(Stored entries)
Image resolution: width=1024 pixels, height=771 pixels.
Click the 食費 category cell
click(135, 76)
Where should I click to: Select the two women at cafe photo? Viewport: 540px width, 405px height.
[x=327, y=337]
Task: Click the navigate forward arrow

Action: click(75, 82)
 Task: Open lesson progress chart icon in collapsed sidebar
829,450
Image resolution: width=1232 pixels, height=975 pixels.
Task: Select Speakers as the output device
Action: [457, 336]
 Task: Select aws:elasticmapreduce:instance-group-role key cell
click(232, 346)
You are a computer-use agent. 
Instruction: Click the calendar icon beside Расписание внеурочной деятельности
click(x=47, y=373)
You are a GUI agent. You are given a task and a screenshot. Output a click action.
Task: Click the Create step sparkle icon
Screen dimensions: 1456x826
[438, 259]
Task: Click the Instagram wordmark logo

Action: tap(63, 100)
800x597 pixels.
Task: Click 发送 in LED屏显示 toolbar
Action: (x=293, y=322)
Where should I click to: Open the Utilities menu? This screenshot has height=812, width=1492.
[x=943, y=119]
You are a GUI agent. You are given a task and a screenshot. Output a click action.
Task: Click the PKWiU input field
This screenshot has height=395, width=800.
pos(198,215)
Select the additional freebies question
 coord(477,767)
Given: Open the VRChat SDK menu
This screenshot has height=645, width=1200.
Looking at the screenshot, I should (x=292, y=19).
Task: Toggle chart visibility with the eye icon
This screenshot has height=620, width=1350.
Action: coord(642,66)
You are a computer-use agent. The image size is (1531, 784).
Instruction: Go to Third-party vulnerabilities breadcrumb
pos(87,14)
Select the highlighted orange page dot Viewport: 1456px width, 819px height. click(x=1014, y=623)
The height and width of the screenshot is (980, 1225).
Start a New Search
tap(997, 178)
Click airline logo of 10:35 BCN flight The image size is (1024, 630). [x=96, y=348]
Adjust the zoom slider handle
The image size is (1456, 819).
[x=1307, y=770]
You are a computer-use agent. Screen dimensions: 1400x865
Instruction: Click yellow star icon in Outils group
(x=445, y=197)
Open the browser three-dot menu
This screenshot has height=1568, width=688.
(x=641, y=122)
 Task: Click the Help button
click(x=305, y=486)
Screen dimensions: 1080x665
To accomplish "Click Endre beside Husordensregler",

Task
Retype all of the records above, line for line and without any change.

Response
Image resolution: width=1024 pixels, height=771 pixels.
Click the 食費 category cell
click(135, 76)
Where should I click to: Select the two women at cafe photo? Viewport: 540px width, 405px height.
[x=327, y=337]
Task: Click the navigate forward arrow

Action: click(75, 82)
 Task: Open lesson progress chart icon in collapsed sidebar
829,450
Image resolution: width=1232 pixels, height=975 pixels.
Task: Select Speakers as the output device
Action: [457, 336]
 Task: Select aws:elasticmapreduce:instance-group-role key cell
click(232, 346)
You are a computer-use agent. 
Instruction: Click the calendar icon beside Расписание внеурочной деятельности
click(x=47, y=373)
You are a GUI agent. You are given a task and a screenshot. Output a click action.
Task: Click the Create step sparkle icon
Screen dimensions: 1456x826
[438, 259]
Task: Click the Instagram wordmark logo

Action: tap(63, 100)
800x597 pixels.
Task: Click 发送 in LED屏显示 toolbar
Action: (x=293, y=322)
Where should I click to: Open the Utilities menu? This screenshot has height=812, width=1492.
[x=943, y=119]
You are a GUI agent. You are given a task and a screenshot. Output a click action.
Task: Click the PKWiU input field
This screenshot has height=395, width=800.
pos(198,215)
Select the additional freebies question
 coord(477,767)
Given: Open the VRChat SDK menu
This screenshot has height=645, width=1200.
Looking at the screenshot, I should (x=292, y=19).
Task: Toggle chart visibility with the eye icon
This screenshot has height=620, width=1350.
Action: coord(642,66)
You are a computer-use agent. The image size is (1531, 784).
Instruction: Go to Third-party vulnerabilities breadcrumb
pos(87,14)
Select the highlighted orange page dot Viewport: 1456px width, 819px height. click(x=1014, y=623)
The height and width of the screenshot is (980, 1225).
Start a New Search
tap(997, 178)
Click airline logo of 10:35 BCN flight The image size is (1024, 630). [x=96, y=348]
Adjust the zoom slider handle
The image size is (1456, 819).
[x=1307, y=770]
You are a computer-use agent. Screen dimensions: 1400x865
Instruction: Click yellow star icon in Outils group
(x=445, y=197)
Open the browser three-dot menu
This screenshot has height=1568, width=688.
(x=641, y=122)
 Task: Click the Help button
click(x=305, y=486)
Screen dimensions: 1080x665
To accomplish "Click Endre beside Husordensregler",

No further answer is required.